Personal information
- Full name: Luis Alberto Ojeda
- Date of birth: March 21, 1990 (age 36)
- Place of birth: Romang, Santa Fe, Argentina
- Height: 1.83 m (6 ft 0 in)
- Position: Goalkeeper

Team information
- Current team: Boca Unidos

Youth career
- Unión Santa Fe

Senior career*
- Years: Team / Apps / (Gls)
- 2008–2009: Unión Santa Fe / 47 / (0)
- 2009–2015: Argentinos Juniors / 82 / (0)
- 2015–2017: Venados / 28 / (0)
- 2017: Veracruz / 0 / (0)
- 2017: JEF United Chiba / 5 / (0)
- 2018: Atlético Bucaramanga / 17 / (0)
- 2018–2019: Cafetaleros / 11 / (0)
- 2019–2020: Mitre / 20 / (0)
- 2020: Wilstermann / 0 / (0)
- 2021–2022: Platense / 16 / (0)
- 2022: → Sol de América (loan) / 39 / (0)
- 2023: Atlético Tucumán / 0 / (0)
- 2024–2025: Gimnasia Mendoza / 12 / (0)
- 2025–2026: Unión Tarija / 4 / (0)
- 2026–: Boca Unidos / 2 / (0)

= Luis Ojeda =

Argentine footballer

Luis Alberto Ojeda (born 21 March 1990) is an Argentine football goalkeeper who plays for Boca Unidos.

==Career==

Ojeda began his playing career with local team Unión de Santa Fe of the Argentine 2nd division in 2008.

In 2009, he was signed by Argentinos Juniors as a reserve keeper.

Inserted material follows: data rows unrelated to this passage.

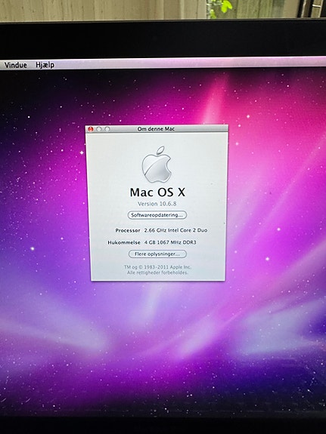This screenshot has height=434, width=326.
Task: Open the Hjælp menu
Action: (x=45, y=65)
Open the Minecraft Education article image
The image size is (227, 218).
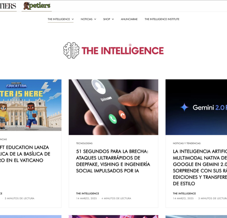[31, 105]
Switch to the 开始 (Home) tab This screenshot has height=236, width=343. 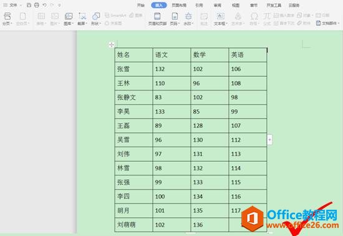point(141,5)
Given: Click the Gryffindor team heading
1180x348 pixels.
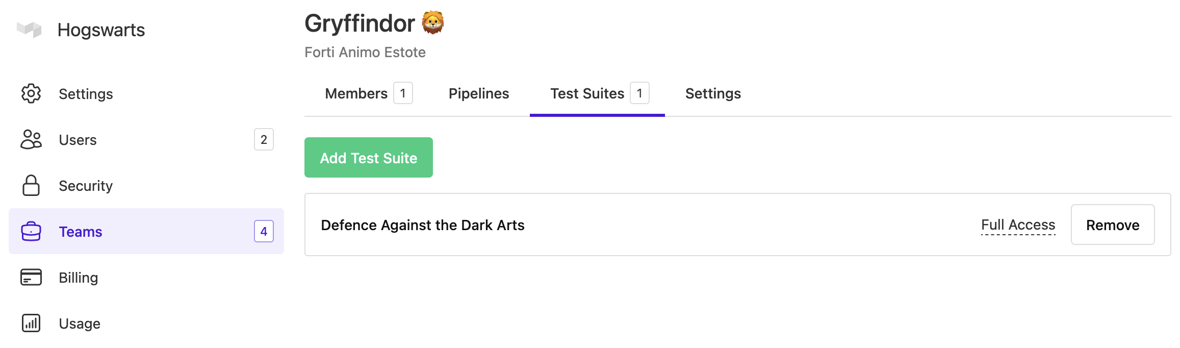Looking at the screenshot, I should (x=360, y=22).
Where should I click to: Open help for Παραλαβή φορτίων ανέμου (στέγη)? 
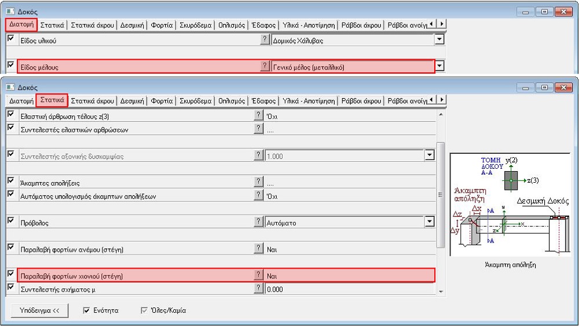pyautogui.click(x=259, y=248)
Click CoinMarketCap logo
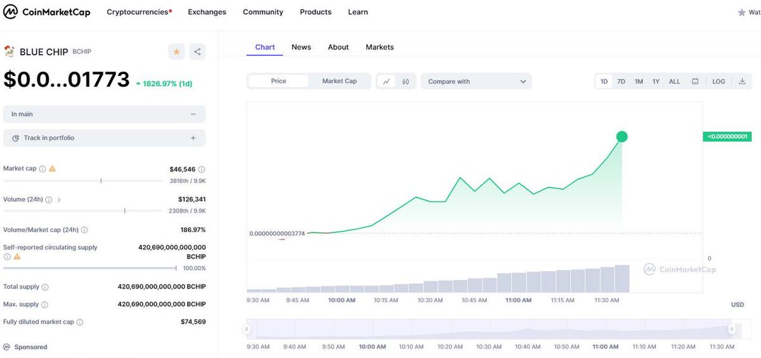Viewport: 761px width, 358px height. [x=47, y=12]
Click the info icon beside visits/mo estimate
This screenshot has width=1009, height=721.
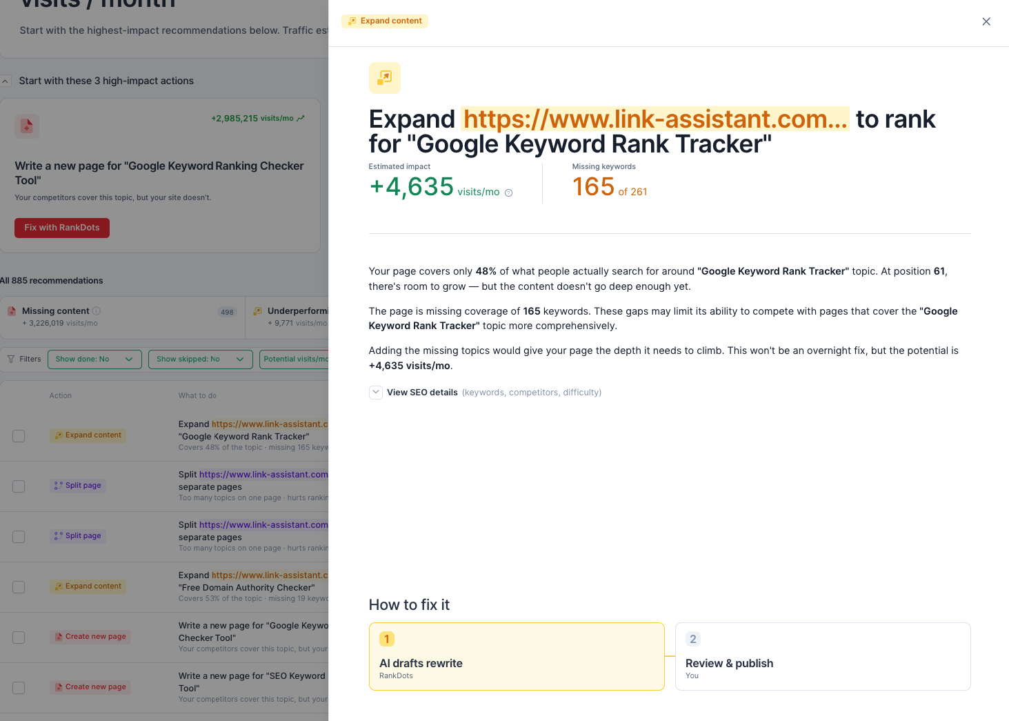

He did not play in any games during the Apertura 2009 but he got several chances to play in the Clausura 2010 championship following injuries to 1st choice goalkeeper Nicolás Peric. He made his Argentinos Juniors debut in a 0–1 away win against Racing Club on 14 March 2010. He also made an appearance in Argentinos 2 final games of the Clausura 2010 championship, helping the club to secure their first league championship for 25 years. He left Argentinos Juniors in June 2015, after requesting a raise to 300,000 pesos per month.